The briefings were conducted across the city on the insistence of some factions within the council, who were unhappy with the manner in which the legislation had been pushed through attached to a supplementary budget bill, and have questions regarding the association of its promoter, independent councillor Michael Brown A Brown, with pro gambling lobbyists.
The Washington Post reports that during the community briefings, conducted by the Washington DC Lottery, few city residents stood up to lodge objections to the notion of government-sponsored online gambling.
Instead, questions appear to have focused on the technology available to ensure player protection and the exclusion of problem gambers and the underaged, and concerns about where the city planned to spend the revenues generated by the games once implemented.
There were even a few enquiries about why the process was taking so long, according to some reports.
Illustrating the point, the Washington Post published some of the public comments:
“Nine million dollars is nine million dollars.” A reference to the expected initial revenues from the project.
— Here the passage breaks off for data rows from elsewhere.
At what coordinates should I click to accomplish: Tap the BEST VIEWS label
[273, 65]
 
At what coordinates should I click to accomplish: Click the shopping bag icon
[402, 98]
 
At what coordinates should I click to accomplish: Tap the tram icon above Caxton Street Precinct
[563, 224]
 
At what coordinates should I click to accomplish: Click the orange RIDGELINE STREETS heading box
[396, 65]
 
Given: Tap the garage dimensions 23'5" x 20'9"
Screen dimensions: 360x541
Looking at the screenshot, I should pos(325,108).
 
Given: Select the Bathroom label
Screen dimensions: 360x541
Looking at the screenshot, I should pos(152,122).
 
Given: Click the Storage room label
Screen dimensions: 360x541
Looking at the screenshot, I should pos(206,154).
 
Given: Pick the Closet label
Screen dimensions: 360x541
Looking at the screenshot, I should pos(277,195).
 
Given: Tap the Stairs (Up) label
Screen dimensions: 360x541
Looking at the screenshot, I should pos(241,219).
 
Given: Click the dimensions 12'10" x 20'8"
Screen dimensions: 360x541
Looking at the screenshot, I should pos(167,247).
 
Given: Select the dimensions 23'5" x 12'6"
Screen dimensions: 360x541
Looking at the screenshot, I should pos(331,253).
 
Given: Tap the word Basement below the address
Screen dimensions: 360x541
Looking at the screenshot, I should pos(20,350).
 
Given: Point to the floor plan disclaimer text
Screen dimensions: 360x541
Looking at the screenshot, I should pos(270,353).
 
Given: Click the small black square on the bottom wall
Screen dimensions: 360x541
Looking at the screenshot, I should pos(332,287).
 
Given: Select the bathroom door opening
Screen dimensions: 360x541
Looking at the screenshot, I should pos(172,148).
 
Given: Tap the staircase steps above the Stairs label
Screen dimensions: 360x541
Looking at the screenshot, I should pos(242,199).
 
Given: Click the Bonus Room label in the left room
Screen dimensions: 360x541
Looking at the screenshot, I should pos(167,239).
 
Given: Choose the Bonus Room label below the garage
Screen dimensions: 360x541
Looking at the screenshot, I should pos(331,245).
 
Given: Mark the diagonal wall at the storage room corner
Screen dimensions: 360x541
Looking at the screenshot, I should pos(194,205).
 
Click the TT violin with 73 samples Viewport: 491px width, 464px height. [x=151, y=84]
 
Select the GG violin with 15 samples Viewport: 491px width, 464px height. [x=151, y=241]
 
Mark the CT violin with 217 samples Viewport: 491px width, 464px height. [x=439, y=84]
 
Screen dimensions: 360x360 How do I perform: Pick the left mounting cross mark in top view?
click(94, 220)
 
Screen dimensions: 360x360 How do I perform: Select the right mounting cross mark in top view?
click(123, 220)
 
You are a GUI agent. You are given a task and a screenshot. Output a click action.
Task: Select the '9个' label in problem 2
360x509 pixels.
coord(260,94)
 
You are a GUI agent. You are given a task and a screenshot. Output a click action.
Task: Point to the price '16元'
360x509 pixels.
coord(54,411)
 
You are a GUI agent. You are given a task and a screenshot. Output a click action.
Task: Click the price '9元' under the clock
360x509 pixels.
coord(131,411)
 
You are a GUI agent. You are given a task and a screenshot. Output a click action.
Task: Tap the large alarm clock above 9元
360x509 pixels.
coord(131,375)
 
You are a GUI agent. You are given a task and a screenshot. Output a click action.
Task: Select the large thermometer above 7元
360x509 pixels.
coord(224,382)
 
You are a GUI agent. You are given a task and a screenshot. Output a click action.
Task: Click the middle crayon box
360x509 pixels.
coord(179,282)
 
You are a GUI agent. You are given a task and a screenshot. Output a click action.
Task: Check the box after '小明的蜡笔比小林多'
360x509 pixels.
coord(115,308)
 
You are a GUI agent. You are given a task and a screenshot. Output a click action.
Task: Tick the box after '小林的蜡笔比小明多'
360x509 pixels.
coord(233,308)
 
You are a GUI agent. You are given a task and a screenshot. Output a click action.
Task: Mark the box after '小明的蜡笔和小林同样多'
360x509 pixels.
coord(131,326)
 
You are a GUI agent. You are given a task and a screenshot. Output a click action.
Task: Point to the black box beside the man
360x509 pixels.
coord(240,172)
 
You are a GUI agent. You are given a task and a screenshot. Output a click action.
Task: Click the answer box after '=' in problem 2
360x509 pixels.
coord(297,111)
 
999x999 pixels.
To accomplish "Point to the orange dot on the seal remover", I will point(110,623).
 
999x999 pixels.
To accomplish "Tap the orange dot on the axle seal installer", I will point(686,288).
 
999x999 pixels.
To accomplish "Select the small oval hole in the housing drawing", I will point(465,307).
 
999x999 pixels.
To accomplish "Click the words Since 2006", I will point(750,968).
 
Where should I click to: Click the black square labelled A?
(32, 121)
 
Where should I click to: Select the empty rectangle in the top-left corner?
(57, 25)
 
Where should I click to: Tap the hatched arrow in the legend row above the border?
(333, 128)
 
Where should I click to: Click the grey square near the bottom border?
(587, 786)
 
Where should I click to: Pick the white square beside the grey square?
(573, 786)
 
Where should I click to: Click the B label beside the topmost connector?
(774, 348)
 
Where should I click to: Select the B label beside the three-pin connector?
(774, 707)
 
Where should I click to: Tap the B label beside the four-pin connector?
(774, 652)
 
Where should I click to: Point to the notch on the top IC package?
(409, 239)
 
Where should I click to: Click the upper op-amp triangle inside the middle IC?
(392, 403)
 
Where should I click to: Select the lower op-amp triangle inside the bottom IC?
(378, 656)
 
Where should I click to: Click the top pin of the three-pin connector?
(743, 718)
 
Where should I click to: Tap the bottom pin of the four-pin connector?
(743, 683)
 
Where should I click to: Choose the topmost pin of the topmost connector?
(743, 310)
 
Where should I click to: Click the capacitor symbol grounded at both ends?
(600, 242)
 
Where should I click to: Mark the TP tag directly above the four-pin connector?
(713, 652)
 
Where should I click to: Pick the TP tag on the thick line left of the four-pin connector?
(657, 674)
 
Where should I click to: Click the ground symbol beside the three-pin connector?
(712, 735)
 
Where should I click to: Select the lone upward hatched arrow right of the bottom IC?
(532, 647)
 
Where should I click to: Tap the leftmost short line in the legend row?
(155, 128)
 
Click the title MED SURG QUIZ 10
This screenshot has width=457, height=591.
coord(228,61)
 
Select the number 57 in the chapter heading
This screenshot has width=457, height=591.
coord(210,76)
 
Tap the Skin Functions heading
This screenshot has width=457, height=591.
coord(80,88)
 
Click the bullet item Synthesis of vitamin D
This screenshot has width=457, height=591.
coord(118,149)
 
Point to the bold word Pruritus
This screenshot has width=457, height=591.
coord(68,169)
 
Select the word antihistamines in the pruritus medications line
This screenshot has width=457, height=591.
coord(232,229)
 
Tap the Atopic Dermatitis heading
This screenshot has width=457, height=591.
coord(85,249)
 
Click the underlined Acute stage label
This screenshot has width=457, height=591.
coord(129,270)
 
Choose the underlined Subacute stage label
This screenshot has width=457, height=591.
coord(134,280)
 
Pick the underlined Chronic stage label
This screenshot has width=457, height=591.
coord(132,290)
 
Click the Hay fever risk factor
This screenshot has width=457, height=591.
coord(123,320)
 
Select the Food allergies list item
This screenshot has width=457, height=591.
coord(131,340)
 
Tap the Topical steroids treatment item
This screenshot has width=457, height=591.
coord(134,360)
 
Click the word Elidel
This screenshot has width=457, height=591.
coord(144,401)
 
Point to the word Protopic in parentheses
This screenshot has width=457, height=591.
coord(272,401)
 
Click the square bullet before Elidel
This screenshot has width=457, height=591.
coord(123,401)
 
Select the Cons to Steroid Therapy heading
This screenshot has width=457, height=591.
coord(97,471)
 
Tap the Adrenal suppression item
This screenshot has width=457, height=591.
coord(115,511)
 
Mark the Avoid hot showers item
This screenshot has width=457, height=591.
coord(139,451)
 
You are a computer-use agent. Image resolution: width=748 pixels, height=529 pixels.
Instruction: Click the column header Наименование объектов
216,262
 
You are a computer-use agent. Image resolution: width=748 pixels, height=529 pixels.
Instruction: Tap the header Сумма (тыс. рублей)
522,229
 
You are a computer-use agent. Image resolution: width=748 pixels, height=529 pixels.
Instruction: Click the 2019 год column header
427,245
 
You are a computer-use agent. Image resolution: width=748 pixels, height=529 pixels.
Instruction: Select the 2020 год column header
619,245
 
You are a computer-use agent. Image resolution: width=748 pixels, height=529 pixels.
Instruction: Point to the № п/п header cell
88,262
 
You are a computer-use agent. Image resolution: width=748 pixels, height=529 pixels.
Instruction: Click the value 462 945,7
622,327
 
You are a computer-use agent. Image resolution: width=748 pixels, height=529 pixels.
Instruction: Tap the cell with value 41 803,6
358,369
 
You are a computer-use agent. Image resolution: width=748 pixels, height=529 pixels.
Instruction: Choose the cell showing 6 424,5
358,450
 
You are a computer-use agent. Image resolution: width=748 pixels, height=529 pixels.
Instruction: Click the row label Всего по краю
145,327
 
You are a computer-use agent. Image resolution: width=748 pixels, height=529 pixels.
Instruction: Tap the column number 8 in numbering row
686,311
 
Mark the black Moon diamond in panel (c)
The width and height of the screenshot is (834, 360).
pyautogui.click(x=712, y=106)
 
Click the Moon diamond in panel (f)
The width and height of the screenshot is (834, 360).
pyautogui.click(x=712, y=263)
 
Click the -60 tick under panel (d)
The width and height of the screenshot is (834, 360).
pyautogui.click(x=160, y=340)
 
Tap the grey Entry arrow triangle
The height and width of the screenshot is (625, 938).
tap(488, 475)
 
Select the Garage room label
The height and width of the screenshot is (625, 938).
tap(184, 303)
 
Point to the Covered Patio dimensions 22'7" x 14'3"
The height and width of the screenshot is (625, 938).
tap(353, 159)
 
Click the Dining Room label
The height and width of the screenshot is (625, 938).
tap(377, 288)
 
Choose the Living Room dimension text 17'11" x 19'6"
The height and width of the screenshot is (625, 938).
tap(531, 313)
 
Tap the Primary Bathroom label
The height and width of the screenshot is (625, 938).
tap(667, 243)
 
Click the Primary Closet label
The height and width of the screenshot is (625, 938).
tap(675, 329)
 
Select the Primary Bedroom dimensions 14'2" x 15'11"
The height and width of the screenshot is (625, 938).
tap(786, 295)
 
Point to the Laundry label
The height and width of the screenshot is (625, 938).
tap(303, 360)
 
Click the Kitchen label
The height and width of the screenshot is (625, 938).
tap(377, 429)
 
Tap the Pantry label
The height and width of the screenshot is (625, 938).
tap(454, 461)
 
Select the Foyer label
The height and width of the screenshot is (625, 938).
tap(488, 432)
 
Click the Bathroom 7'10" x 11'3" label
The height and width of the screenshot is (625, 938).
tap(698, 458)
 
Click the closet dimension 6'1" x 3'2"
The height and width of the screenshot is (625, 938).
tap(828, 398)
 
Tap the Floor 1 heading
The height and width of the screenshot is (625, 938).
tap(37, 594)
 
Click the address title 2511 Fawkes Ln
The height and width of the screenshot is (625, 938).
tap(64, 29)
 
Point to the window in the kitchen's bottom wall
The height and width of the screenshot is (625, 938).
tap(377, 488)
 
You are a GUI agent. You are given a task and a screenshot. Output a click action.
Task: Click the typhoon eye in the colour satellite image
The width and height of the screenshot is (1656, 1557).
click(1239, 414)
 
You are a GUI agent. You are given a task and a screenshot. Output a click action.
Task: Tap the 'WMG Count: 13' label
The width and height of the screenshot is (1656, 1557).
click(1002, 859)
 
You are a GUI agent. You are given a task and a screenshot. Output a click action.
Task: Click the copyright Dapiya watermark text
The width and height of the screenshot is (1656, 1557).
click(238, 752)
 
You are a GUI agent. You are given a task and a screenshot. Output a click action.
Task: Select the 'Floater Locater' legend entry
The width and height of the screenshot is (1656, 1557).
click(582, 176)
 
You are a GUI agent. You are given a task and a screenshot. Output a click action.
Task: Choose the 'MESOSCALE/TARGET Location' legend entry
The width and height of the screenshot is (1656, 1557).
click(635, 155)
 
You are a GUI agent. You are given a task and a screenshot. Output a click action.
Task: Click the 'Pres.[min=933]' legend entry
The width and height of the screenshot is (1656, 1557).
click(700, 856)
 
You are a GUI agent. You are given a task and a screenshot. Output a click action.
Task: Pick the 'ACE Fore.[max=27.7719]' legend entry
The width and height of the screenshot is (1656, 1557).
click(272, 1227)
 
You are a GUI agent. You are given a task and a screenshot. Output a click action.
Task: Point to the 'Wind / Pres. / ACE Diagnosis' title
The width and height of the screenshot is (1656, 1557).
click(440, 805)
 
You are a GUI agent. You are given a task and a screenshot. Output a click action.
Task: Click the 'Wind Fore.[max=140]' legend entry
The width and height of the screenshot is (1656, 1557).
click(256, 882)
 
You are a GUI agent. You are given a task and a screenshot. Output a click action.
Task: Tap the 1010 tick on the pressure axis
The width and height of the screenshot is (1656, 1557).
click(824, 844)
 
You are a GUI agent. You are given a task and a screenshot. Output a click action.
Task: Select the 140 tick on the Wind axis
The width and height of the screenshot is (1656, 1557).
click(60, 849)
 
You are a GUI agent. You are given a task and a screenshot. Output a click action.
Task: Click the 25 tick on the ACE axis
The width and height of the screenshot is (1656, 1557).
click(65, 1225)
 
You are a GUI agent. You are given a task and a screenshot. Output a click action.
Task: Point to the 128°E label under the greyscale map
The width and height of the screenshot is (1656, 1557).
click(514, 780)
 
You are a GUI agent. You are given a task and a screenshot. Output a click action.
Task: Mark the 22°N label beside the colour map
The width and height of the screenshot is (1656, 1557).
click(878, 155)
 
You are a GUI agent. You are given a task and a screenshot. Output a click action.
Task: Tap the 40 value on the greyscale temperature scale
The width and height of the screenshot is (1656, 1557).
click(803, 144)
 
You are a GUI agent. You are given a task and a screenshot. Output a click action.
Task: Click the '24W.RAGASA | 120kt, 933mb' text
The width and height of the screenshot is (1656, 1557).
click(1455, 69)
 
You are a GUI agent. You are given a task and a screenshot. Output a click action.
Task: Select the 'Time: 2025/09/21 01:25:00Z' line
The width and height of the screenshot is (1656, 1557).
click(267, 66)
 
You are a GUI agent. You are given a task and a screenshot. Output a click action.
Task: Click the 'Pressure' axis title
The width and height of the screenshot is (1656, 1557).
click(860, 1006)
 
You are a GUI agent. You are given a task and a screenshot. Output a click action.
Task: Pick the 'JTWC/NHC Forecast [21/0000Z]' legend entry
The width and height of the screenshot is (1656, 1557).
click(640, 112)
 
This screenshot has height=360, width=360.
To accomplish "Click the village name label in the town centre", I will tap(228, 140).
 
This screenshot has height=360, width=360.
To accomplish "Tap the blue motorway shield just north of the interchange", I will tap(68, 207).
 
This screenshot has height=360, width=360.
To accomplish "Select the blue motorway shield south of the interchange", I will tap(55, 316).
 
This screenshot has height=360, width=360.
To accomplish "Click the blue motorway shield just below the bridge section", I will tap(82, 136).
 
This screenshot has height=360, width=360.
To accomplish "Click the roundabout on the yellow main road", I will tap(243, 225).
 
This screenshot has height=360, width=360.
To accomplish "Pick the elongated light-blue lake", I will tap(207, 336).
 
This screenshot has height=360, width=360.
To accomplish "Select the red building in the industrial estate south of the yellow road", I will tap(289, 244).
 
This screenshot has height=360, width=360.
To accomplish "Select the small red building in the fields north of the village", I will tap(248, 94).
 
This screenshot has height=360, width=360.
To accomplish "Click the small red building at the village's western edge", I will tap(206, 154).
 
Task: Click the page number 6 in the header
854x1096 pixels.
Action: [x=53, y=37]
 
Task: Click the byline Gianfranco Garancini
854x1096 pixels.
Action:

“There’s nothing wrong with the District being first.” Washington DC will be the first to legalise internet gambling in the United States if the project continues.
“The District needs the money.” Residents wanted to ensure the cash goes to education or poverty relief.
“It’s just as good as the lottery; it’s the same thing.”
“I’d rather gamble my money in my home town rather than driving to [Atlantic City].”
The newspaper does not appear to be pro-online gambling, but did comment: “That the populace, by and large, has given online gambling its retroactive approval has made the questions about its origins more puzzling.”
It then went on to re-examine the manner in which Councillor Brown drove the measure through to its present standing as an approved city enabling law.
“Why, after all, would you try to slip what appears to be a popular proposal through the back door, when the front door would have caused a lot fewer headaches?” it asks before reprising the various and now well-worn arguments critical of Brown's successful introduction of the law, and delving once again into the labyrinthine nature of local politics and personalities.